WORK INSTRUCTIONS:
a) In the financial results passage, reproduce the text between "Net loss. As" and "December 31, 2008.", inclusive, swapping "nine months" for "three quarters".
b) State whether each statement agrees with the financial results passage, answering yes or no and quoting the words that decide it: (i) The net loss for the nine months ended December 31, 2009 was $5,085,376. (ii) Loss from operations for the nine months ended December 31, 2009 was lower than for the same period of 2008. (iii) As of March 31, 2009, the Company had cash and cash equivalents of $647,308.

PASSAGE TO READ:
════════
Net loss. As a result of the
factors described above, the net loss for the nine months ended December 31,
2009 decreased by $6,160,479 to $5,085,376 or $1.10 per share
compared to $11,245,855 or $2.73 per share for the nine months ended December
31, 2008. Loss from operations for the nine months ended December 31,
2009 increased $372,878 to $2,883,736 compared to $2,510,858 for the nine months
ended December 31, 2008.
Liquidity
and Capital Resources
As of
December 31, 2009, the Company had cash and cash equivalents of $647,308 and
negative working capital of $19,197,473. The Company’s working
capital deficit at December 31, 2009 included $13,740,633 of derivative
liabilities, the balance of which represented the fair value of warrants and
embedded conversion features related to the Company’s convertible debentures and
were reclassed from equity during the nine months ended December 31,
2009. As of March 31, 2009, the Company had cash and cash equivalents
of $249,758 and negative working capital of $3,693,015.
════════
Entries on locating words and elements
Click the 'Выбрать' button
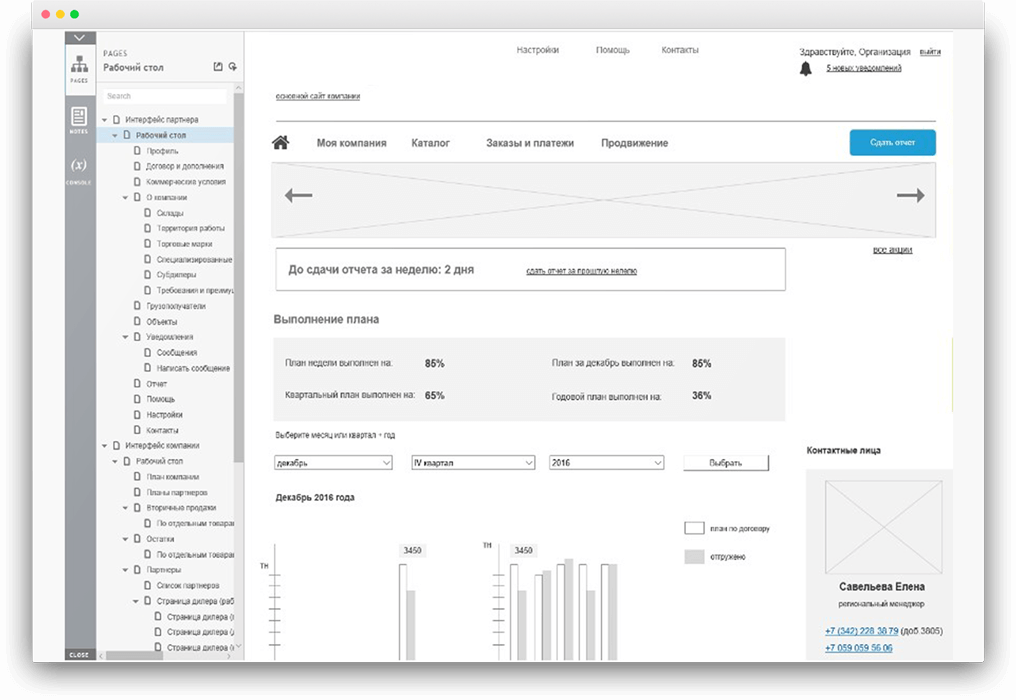Image resolution: width=1016 pixels, height=700 pixels. pyautogui.click(x=726, y=463)
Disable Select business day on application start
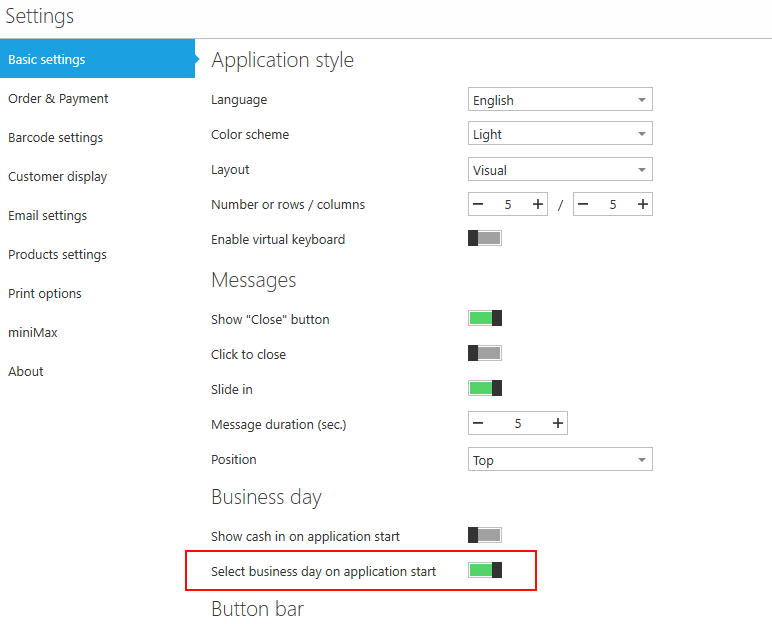This screenshot has height=624, width=772. click(485, 571)
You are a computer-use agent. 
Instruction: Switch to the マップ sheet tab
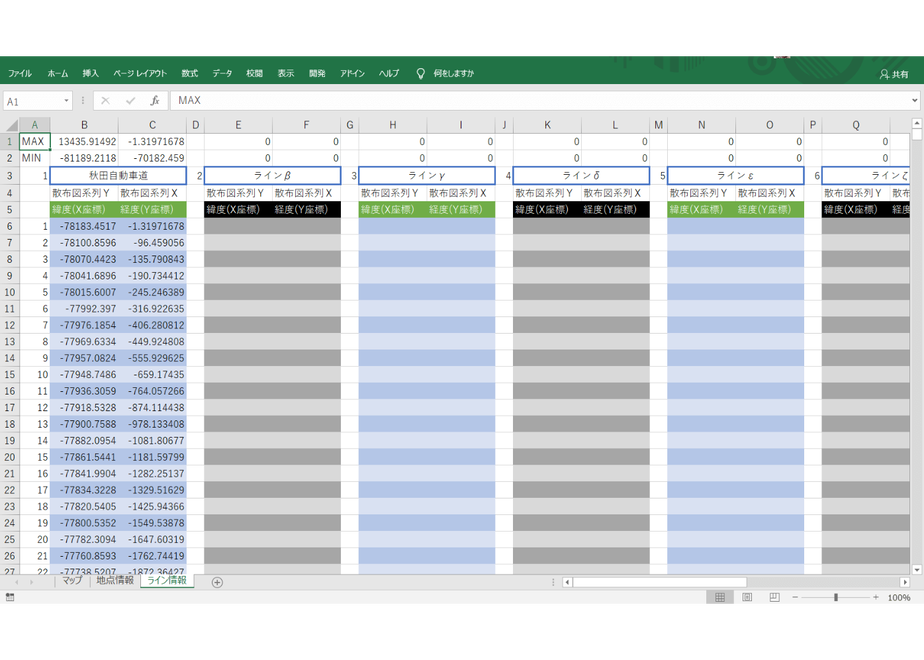point(72,580)
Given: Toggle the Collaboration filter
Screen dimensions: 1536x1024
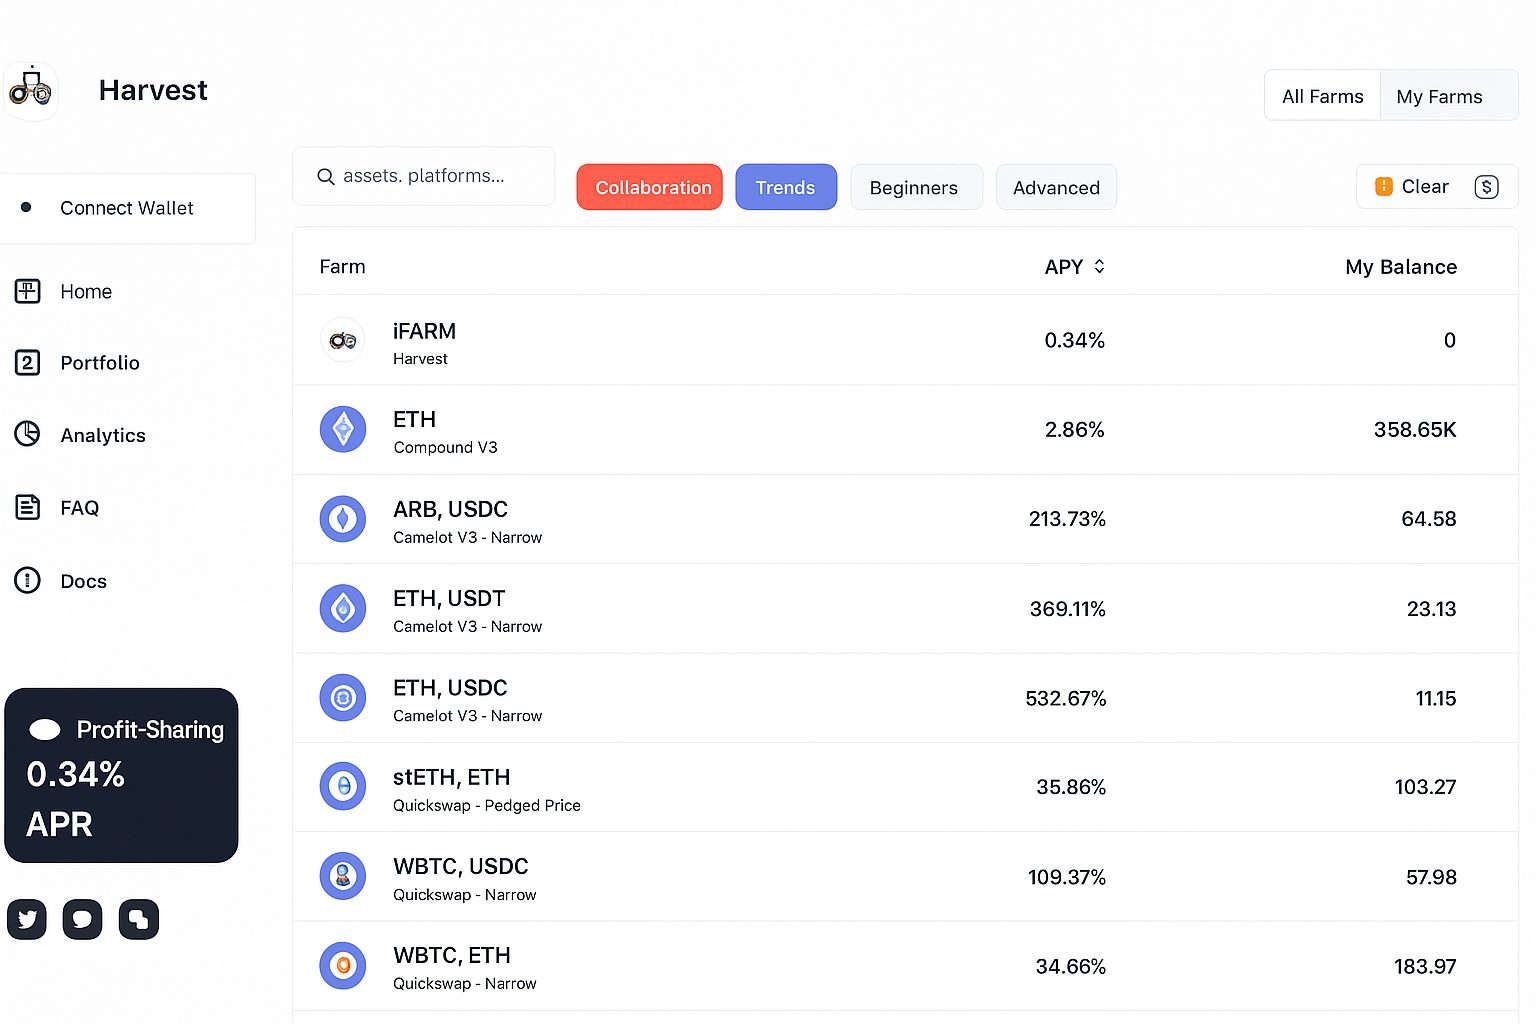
════════
RESPONSES:
a)
Net loss. As a result of the
factors described above, the net loss for the three quarters ended December 31,
2009 decreased by $6,160,479 to $5,085,376 or $1.10 per share
compared to $11,245,855 or $2.73 per share for the three quarters ended December
31, 2008. Loss from operations for the three quarters ended December 31,
2009 increased $372,878 to $2,883,736 compared to $2,510,858 for the three quarters
ended December 31, 2008.

b)
(i) Yes: "the net loss for the nine months ended December 31, 2009 decreased by $6,160,479 to $5,085,376 or $1.10 per share."
(ii) No: "Loss from operations for the nine months ended December 31, 2009 increased $372,878 to $2,883,736 compared to $2,510,858 for the nine months ended December 31, 2008."
(iii) No: "As of March 31, 2009, the Company had cash and cash equivalents of $249,758."